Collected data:
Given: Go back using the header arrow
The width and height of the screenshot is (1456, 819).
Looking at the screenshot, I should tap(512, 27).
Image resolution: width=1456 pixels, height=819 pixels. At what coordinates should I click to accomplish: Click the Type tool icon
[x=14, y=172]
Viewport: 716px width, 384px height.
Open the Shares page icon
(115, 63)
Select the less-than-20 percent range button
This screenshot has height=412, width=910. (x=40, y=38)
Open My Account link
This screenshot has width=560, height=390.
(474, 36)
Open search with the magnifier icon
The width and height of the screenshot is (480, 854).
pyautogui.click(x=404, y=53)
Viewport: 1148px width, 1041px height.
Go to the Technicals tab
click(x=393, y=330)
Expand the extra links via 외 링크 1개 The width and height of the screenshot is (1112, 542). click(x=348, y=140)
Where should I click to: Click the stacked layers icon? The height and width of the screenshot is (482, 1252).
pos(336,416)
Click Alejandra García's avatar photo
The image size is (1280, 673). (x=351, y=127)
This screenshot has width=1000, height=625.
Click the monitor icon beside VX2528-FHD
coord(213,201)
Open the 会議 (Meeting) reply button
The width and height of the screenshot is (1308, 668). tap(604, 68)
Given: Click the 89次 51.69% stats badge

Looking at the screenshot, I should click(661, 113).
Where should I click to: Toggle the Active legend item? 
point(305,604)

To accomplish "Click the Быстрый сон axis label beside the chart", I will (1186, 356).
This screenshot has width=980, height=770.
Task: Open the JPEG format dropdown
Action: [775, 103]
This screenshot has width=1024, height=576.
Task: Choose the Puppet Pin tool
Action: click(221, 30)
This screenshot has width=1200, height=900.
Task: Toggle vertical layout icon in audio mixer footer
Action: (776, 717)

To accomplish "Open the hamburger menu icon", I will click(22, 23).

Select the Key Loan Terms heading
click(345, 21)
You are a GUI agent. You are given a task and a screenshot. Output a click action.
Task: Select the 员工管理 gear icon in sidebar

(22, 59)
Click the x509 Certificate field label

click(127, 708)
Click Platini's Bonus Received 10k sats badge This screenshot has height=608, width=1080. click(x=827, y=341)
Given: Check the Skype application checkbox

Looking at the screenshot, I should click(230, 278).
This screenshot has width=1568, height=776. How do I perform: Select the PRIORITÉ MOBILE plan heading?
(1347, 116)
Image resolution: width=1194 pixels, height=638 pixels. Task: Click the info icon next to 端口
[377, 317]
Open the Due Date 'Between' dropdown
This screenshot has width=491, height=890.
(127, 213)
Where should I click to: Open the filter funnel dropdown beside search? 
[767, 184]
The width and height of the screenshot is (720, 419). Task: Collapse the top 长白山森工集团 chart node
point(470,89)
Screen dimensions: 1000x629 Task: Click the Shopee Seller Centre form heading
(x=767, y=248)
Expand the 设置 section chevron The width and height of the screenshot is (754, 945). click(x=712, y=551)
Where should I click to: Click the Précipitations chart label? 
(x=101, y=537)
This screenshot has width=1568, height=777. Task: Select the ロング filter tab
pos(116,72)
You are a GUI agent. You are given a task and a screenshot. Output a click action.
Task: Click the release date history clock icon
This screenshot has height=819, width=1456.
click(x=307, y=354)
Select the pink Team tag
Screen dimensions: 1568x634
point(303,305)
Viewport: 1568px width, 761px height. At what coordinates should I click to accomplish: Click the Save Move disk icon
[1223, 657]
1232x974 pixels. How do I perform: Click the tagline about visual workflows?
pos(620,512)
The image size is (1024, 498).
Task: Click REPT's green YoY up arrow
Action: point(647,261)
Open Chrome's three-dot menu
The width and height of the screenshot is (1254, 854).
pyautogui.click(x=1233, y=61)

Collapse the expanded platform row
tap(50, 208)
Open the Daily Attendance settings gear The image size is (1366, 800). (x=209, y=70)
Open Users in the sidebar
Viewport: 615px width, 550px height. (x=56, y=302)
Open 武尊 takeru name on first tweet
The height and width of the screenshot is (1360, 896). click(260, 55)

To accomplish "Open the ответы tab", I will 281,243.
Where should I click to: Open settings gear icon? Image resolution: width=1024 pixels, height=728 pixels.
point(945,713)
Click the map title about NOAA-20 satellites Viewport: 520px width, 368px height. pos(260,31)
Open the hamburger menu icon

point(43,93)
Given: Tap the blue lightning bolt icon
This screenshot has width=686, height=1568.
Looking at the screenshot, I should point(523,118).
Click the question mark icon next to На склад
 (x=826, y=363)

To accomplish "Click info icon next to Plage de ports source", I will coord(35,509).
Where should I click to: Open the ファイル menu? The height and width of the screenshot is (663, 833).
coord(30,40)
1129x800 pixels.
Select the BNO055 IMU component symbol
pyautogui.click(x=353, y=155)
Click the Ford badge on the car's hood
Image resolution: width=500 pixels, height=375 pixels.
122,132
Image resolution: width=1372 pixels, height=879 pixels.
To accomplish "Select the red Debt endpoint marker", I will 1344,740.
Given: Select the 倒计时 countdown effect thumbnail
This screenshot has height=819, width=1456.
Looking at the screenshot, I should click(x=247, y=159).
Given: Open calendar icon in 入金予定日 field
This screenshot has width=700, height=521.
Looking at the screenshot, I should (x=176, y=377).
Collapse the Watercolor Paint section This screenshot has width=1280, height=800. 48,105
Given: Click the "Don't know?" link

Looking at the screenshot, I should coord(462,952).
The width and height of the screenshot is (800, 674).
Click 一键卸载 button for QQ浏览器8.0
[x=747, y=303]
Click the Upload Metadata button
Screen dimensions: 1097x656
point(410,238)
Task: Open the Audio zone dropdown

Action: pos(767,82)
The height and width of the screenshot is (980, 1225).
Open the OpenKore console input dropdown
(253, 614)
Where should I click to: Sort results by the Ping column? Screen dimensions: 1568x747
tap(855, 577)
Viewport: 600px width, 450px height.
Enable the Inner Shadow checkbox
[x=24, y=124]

AIM OF THE EXERCISE | Write out the records once more, precisely as they stand.

COMPLETED TASK |
Given: Go back using the header arrow
The width and height of the screenshot is (1456, 819).
Looking at the screenshot, I should tap(512, 27).
Image resolution: width=1456 pixels, height=819 pixels. At what coordinates should I click to accomplish: Click the Type tool icon
[x=14, y=172]
Viewport: 716px width, 384px height.
Open the Shares page icon
(115, 63)
Select the less-than-20 percent range button
This screenshot has height=412, width=910. (x=40, y=38)
Open My Account link
This screenshot has width=560, height=390.
(474, 36)
Open search with the magnifier icon
The width and height of the screenshot is (480, 854).
pyautogui.click(x=404, y=53)
Viewport: 1148px width, 1041px height.
Go to the Technicals tab
click(x=393, y=330)
Expand the extra links via 외 링크 1개 The width and height of the screenshot is (1112, 542). click(x=348, y=140)
Where should I click to: Click the stacked layers icon? The height and width of the screenshot is (482, 1252).
pos(336,416)
Click Alejandra García's avatar photo
The image size is (1280, 673). (x=351, y=127)
This screenshot has width=1000, height=625.
Click the monitor icon beside VX2528-FHD
coord(213,201)
Open the 会議 (Meeting) reply button
The width and height of the screenshot is (1308, 668). tap(604, 68)
Given: Click the 89次 51.69% stats badge

Looking at the screenshot, I should click(661, 113).
Where should I click to: Toggle the Active legend item? 
point(305,604)

To accomplish "Click the Быстрый сон axis label beside the chart", I will (1186, 356).
This screenshot has width=980, height=770.
Task: Open the JPEG format dropdown
Action: [775, 103]
This screenshot has width=1024, height=576.
Task: Choose the Puppet Pin tool
Action: click(221, 30)
This screenshot has width=1200, height=900.
Task: Toggle vertical layout icon in audio mixer footer
Action: (776, 717)

To accomplish "Open the hamburger menu icon", I will click(22, 23).

Select the Key Loan Terms heading
click(345, 21)
You are a GUI agent. You are given a task and a screenshot. Output a click action.
Task: Select the 员工管理 gear icon in sidebar

(22, 59)
Click the x509 Certificate field label

click(127, 708)
Click Platini's Bonus Received 10k sats badge This screenshot has height=608, width=1080. click(x=827, y=341)
Given: Check the Skype application checkbox

Looking at the screenshot, I should click(230, 278).
This screenshot has width=1568, height=776. How do I perform: Select the PRIORITÉ MOBILE plan heading?
(1347, 116)
Image resolution: width=1194 pixels, height=638 pixels. Task: Click the info icon next to 端口
[377, 317]
Open the Due Date 'Between' dropdown
This screenshot has width=491, height=890.
(127, 213)
Where should I click to: Open the filter funnel dropdown beside search? 
[767, 184]
The width and height of the screenshot is (720, 419). Task: Collapse the top 长白山森工集团 chart node
point(470,89)
Screen dimensions: 1000x629 Task: Click the Shopee Seller Centre form heading
(x=767, y=248)
Expand the 设置 section chevron The width and height of the screenshot is (754, 945). click(x=712, y=551)
Where should I click to: Click the Précipitations chart label? 
(x=101, y=537)
This screenshot has width=1568, height=777. Task: Select the ロング filter tab
pos(116,72)
You are a GUI agent. You are given a task and a screenshot. Output a click action.
Task: Click the release date history clock icon
This screenshot has height=819, width=1456.
click(x=307, y=354)
Select the pink Team tag
Screen dimensions: 1568x634
point(303,305)
Viewport: 1568px width, 761px height. At what coordinates should I click to accomplish: Click the Save Move disk icon
[1223, 657]
1232x974 pixels. How do I perform: Click the tagline about visual workflows?
pos(620,512)
The image size is (1024, 498).
Task: Click REPT's green YoY up arrow
Action: point(647,261)
Open Chrome's three-dot menu
The width and height of the screenshot is (1254, 854).
pyautogui.click(x=1233, y=61)

Collapse the expanded platform row
tap(50, 208)
Open the Daily Attendance settings gear The image size is (1366, 800). (x=209, y=70)
Open Users in the sidebar
Viewport: 615px width, 550px height. (x=56, y=302)
Open 武尊 takeru name on first tweet
The height and width of the screenshot is (1360, 896). click(260, 55)

To accomplish "Open the ответы tab", I will 281,243.
Where should I click to: Open settings gear icon? Image resolution: width=1024 pixels, height=728 pixels.
point(945,713)
Click the map title about NOAA-20 satellites Viewport: 520px width, 368px height. pos(260,31)
Open the hamburger menu icon

point(43,93)
Given: Tap the blue lightning bolt icon
This screenshot has width=686, height=1568.
Looking at the screenshot, I should point(523,118).
Click the question mark icon next to На склад
 (x=826, y=363)

To accomplish "Click info icon next to Plage de ports source", I will coord(35,509).
Where should I click to: Open the ファイル menu? The height and width of the screenshot is (663, 833).
coord(30,40)
1129x800 pixels.
Select the BNO055 IMU component symbol
pyautogui.click(x=353, y=155)
Click the Ford badge on the car's hood
Image resolution: width=500 pixels, height=375 pixels.
122,132
Image resolution: width=1372 pixels, height=879 pixels.
To accomplish "Select the red Debt endpoint marker", I will 1344,740.
Given: Select the 倒计时 countdown effect thumbnail
This screenshot has height=819, width=1456.
Looking at the screenshot, I should click(x=247, y=159).
Given: Open calendar icon in 入金予定日 field
This screenshot has width=700, height=521.
Looking at the screenshot, I should (x=176, y=377).
Collapse the Watercolor Paint section This screenshot has width=1280, height=800. 48,105
Given: Click the "Don't know?" link

Looking at the screenshot, I should coord(462,952).
The width and height of the screenshot is (800, 674).
Click 一键卸载 button for QQ浏览器8.0
[x=747, y=303]
Click the Upload Metadata button
Screen dimensions: 1097x656
point(410,238)
Task: Open the Audio zone dropdown

Action: pos(767,82)
The height and width of the screenshot is (980, 1225).
Open the OpenKore console input dropdown
(253, 614)
Where should I click to: Sort results by the Ping column? Screen dimensions: 1568x747
tap(855, 577)
Viewport: 600px width, 450px height.
Enable the Inner Shadow checkbox
[x=24, y=124]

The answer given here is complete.